Two decades ago, a movie about America’s pastime became a local obsession
Justin Scheller with Tom Hanks

When fans head to Bosse Field this summer for Evansville Otters baseball games, they won’t see athletes in skirts, but they will see a painted message that urges the crowd to “Support the Racine Belles.” The slogan hearkens back to A League of Their Own, a $40 million movie starring Tom Hanks, Geena Davis, and Madonna.

For the fictionalized portrayal of a World War II-era women’s baseball league, Columbia Pictures officials wanted a down-home, Midwestern setting. They found it in Southwest Indiana. This year marks the 20th anniversary of the filming, which pumped $10 million into the local economy and captivated the Tri-State during the steamy summer of 1991.

Local landmarks are visible throughout the movie. The film’s featured baseball team, the Rockford Peaches, played home games at League Stadium in Huntingburg, Ind. Evansville’s Bosse Field (1701 N. Main St.), built in 1915, was home to the Peaches’ rival team, the Racine Belles. The Ribeyre Gymnasium in New Harmony, Ind., was a batting practice location; a historic Henderson, Ky., home at 612 N. Main St. served as home to the Peaches; and the north-of-Evansville Hornville Tavern was the destination for the team’s night out on the town.

(Objective 1) Duplicate the part of the article on filming A League of Their Own that opens with the words containing "For the fictionalized" and closes with "summer of 1991.".
(Objective 2) In the article on filming A League of Their Own, how much money did the filming put into the local economy?
(Objective 3) Write the next part of the article on filming A League of Their Own, starting after its last sentence.
The items that come after this article are separate material.

(Entries)

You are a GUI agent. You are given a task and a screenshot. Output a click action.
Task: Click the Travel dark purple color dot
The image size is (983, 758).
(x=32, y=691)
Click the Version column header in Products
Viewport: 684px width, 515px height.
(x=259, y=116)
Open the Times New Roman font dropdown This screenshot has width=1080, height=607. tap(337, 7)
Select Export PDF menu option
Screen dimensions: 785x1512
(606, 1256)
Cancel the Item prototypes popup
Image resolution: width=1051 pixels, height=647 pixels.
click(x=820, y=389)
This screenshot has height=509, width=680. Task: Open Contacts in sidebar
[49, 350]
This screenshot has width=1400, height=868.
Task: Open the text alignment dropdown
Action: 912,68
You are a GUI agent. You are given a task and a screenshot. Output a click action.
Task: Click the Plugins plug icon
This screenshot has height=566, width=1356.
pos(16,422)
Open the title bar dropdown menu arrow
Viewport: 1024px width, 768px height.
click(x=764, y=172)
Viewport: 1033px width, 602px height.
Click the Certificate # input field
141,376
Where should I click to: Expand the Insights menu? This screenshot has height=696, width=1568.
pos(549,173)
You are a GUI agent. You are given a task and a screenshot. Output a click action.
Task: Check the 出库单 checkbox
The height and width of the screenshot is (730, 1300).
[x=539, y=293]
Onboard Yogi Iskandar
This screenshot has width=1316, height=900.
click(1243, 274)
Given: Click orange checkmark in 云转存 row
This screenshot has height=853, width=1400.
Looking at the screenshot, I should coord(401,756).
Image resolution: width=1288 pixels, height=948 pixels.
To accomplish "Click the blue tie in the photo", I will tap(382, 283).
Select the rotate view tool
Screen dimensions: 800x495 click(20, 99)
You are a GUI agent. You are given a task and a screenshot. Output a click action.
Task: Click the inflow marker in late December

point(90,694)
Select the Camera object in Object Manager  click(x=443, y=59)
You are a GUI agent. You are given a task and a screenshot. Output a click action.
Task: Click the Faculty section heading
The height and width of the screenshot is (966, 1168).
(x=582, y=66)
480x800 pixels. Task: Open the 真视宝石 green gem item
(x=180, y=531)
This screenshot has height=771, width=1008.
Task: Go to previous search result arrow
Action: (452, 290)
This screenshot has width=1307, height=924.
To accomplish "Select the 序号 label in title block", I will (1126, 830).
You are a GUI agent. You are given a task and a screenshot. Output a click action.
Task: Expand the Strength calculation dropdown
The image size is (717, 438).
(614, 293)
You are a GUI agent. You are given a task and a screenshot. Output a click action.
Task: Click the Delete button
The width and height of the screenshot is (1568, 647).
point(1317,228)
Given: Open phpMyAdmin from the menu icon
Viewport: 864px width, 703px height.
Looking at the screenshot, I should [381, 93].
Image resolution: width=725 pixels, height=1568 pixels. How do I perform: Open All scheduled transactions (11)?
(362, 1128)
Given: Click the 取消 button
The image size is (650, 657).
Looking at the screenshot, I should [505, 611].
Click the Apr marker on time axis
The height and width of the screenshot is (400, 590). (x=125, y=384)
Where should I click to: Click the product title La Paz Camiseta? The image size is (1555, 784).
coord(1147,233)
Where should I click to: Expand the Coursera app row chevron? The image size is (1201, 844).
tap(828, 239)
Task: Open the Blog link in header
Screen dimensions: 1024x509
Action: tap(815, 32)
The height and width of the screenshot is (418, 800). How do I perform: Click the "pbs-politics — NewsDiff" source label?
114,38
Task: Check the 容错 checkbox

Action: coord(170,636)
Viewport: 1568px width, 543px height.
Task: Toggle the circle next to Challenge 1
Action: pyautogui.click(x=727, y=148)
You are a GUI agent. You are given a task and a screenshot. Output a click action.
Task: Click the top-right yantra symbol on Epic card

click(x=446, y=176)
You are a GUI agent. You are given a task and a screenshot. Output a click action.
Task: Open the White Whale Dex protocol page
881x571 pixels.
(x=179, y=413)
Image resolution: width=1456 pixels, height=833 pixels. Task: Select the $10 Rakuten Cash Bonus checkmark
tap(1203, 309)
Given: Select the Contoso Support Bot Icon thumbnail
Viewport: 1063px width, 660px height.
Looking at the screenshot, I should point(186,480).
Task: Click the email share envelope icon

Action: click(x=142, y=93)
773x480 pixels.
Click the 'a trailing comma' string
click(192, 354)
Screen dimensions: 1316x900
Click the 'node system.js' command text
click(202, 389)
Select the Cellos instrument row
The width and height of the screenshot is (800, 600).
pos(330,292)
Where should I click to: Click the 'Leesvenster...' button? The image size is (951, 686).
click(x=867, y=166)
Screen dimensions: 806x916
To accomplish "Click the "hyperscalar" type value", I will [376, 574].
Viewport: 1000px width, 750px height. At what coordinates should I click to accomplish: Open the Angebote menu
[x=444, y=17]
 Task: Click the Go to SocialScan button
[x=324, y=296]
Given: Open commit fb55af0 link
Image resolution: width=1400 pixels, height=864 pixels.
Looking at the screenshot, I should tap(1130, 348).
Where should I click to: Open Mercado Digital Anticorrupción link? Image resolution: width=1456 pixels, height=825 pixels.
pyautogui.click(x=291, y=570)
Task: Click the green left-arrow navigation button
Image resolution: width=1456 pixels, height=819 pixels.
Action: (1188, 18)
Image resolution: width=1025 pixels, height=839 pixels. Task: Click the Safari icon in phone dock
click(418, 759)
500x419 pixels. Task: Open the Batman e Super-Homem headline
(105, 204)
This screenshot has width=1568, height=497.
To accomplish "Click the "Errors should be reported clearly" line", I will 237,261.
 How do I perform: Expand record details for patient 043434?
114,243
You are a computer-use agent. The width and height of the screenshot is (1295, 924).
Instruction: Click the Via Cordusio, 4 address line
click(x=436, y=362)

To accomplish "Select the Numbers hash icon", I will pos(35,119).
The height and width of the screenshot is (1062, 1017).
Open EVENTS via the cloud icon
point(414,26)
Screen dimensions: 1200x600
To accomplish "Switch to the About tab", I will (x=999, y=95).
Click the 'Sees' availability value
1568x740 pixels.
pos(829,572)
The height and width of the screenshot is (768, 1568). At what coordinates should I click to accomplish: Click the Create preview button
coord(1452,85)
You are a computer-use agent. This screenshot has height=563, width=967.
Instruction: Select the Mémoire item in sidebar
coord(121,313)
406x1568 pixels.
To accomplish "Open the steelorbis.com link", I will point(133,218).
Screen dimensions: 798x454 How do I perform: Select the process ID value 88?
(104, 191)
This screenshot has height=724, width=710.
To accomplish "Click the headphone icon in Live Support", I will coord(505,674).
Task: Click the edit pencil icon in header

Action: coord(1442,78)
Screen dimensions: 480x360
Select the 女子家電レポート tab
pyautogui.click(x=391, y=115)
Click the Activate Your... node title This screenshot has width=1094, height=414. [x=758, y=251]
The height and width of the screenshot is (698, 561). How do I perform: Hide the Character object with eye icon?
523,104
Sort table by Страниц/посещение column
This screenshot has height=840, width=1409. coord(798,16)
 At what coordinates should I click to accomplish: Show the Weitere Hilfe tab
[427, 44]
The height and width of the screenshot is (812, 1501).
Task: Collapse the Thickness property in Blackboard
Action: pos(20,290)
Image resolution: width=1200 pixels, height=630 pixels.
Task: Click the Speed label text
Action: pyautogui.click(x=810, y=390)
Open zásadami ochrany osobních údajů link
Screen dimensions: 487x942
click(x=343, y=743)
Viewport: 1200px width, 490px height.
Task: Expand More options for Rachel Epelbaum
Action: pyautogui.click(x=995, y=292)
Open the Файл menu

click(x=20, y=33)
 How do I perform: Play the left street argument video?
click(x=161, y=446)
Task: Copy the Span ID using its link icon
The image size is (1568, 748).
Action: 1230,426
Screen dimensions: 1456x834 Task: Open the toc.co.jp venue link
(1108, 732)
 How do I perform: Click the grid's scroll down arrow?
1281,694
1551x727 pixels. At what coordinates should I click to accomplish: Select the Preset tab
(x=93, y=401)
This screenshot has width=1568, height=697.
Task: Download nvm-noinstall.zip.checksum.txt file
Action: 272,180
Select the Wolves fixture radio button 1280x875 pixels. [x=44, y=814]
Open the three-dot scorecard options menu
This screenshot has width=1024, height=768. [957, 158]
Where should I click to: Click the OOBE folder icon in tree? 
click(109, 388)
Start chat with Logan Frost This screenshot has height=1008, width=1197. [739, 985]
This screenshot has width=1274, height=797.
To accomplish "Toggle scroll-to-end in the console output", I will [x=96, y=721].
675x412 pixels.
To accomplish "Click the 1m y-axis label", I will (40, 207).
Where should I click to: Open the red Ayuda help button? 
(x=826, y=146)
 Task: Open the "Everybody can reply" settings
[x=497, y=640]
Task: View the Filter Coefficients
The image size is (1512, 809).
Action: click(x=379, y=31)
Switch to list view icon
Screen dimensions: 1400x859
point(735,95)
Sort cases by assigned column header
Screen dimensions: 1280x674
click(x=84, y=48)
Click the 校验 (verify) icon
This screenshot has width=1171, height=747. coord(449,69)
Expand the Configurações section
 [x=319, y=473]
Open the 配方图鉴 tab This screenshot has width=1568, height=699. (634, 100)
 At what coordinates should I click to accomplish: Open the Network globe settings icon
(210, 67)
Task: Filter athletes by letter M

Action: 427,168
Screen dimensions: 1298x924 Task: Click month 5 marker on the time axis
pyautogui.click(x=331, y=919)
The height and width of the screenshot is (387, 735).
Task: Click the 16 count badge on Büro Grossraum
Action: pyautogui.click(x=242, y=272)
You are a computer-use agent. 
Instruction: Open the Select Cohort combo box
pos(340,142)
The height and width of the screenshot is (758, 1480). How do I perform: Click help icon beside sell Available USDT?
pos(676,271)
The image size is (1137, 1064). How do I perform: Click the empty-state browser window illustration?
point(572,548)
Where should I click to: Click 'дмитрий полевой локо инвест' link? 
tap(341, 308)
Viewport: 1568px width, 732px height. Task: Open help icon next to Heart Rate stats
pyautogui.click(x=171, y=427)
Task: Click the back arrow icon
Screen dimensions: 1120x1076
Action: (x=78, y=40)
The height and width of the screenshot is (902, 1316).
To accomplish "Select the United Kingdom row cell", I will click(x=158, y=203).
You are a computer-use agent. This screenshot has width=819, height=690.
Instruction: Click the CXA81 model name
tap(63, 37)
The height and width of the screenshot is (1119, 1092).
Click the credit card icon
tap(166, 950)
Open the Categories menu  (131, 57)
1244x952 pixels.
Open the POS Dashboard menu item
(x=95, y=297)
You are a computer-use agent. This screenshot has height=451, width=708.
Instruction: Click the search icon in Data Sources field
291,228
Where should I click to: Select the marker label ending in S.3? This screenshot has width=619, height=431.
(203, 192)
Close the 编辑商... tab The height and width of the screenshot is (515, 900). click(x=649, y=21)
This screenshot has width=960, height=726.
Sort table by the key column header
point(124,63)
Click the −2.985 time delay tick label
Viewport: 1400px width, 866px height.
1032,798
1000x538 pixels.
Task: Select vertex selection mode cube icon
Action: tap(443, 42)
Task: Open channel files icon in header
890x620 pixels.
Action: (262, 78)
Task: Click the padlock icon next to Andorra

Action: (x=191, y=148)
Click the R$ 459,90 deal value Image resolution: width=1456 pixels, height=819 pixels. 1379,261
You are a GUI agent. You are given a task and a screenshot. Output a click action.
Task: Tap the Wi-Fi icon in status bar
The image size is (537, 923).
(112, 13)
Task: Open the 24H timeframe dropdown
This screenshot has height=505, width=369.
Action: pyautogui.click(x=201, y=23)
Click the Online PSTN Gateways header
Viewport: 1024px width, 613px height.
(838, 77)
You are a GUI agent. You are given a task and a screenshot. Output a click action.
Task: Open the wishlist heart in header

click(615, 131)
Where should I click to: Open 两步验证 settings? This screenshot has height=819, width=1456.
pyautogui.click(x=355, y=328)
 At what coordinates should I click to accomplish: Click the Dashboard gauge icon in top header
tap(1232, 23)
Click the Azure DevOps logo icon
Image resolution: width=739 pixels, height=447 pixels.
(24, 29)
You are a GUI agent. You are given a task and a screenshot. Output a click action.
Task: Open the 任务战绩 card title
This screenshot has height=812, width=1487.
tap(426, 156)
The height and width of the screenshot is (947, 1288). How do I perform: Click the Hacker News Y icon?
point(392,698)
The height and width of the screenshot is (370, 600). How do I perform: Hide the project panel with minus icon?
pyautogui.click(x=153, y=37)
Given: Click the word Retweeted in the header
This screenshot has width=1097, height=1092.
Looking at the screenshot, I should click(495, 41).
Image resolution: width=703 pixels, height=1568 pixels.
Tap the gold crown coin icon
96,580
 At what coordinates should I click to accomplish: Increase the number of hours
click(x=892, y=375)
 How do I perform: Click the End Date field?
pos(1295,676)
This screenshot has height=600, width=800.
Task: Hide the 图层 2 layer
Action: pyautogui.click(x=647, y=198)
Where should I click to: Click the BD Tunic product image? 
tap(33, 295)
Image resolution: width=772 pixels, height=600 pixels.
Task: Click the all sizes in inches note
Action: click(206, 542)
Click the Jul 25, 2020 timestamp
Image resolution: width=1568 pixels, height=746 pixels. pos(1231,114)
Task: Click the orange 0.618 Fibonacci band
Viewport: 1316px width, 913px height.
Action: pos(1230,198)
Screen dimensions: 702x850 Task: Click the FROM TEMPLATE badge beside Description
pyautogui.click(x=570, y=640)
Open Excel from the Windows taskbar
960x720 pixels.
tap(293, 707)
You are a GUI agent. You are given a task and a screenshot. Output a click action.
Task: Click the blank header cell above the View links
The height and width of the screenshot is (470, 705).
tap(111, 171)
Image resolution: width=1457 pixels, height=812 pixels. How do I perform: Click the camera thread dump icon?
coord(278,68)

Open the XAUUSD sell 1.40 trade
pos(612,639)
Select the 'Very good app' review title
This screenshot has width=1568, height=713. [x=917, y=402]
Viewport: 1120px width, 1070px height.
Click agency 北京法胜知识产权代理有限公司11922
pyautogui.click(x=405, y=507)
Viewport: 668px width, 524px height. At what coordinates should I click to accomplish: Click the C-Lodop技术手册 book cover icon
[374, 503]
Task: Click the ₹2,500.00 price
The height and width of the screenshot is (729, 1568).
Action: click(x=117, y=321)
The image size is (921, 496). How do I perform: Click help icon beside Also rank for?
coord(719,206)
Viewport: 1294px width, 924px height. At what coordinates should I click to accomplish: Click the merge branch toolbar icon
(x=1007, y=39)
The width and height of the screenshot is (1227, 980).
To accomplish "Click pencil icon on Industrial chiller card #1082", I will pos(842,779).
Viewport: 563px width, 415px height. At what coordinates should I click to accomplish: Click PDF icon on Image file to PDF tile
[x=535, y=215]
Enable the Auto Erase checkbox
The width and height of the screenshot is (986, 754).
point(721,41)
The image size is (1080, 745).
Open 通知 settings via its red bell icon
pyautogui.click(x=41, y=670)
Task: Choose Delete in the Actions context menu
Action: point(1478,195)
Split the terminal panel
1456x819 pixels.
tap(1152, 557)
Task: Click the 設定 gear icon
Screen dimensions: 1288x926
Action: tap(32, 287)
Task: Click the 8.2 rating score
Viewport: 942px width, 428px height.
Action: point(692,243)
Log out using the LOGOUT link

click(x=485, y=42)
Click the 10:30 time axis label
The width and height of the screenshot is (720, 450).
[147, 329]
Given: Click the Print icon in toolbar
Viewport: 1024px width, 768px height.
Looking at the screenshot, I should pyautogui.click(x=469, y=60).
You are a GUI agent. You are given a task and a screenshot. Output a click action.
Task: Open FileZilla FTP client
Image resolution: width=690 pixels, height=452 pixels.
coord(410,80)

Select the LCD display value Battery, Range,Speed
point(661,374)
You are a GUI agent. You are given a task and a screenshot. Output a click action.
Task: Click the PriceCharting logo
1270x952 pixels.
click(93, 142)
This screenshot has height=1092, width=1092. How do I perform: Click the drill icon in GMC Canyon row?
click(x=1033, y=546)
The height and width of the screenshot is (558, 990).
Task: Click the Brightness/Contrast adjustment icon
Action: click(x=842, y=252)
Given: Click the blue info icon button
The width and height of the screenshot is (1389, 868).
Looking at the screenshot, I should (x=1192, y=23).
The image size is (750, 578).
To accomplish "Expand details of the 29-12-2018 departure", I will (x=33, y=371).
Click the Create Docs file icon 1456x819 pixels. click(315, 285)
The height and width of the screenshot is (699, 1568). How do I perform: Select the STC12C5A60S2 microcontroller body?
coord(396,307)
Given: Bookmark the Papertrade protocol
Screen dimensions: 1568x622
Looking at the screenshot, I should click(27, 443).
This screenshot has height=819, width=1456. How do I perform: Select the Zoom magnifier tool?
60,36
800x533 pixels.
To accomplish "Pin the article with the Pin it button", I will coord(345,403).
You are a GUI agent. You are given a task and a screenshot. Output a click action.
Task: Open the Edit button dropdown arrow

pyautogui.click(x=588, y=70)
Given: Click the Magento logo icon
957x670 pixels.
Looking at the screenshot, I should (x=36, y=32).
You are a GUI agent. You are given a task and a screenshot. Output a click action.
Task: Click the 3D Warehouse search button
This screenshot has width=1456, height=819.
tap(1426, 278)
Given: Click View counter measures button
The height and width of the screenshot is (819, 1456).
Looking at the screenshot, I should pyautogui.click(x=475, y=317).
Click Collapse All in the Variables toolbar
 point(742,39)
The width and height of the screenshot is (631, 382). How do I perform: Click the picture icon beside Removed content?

(Response 1)
For the fictionalized portrayal of a World War II-era women’s baseball league, Columbia Pictures officials wanted a down-home, Midwestern setting. They found it in Southwest Indiana. This year marks the 20th anniversary of the filming, which pumped $10 million into the local economy and captivated the Tri-State during the steamy summer of 1991.

(Response 2) $10 million.

(Response 3)
Plenty of local faces, too, made it to the big screen — most were extras in crowd shots. Justin Scheller, a Wadesville, Ind., native, was cast as Stilwell Gardner. Scheller was just 5 years old when his mother saw an audition notice and took him to try out. To the family’s surprise, the kindergartener beat out hundreds of other children for the role of a ballplayer’s bratty son. He spent six months filming the movie, being tutored on set in between scenes. “I remember stupid stuff a 5-year-old would remember,” Scheller says — games of catch with Tom Hanks, gourmet food spreads with flown-in Maine lobster, swimming in Lake Michigan while filming in Chicago.

Despite his early success, Scheller — now a social studies teacher and football coach in French Lick, Ind., who turns 26 this year — didn’t pursue a career in acting. His parents, he says, “just wanted me to have a normal childhood.”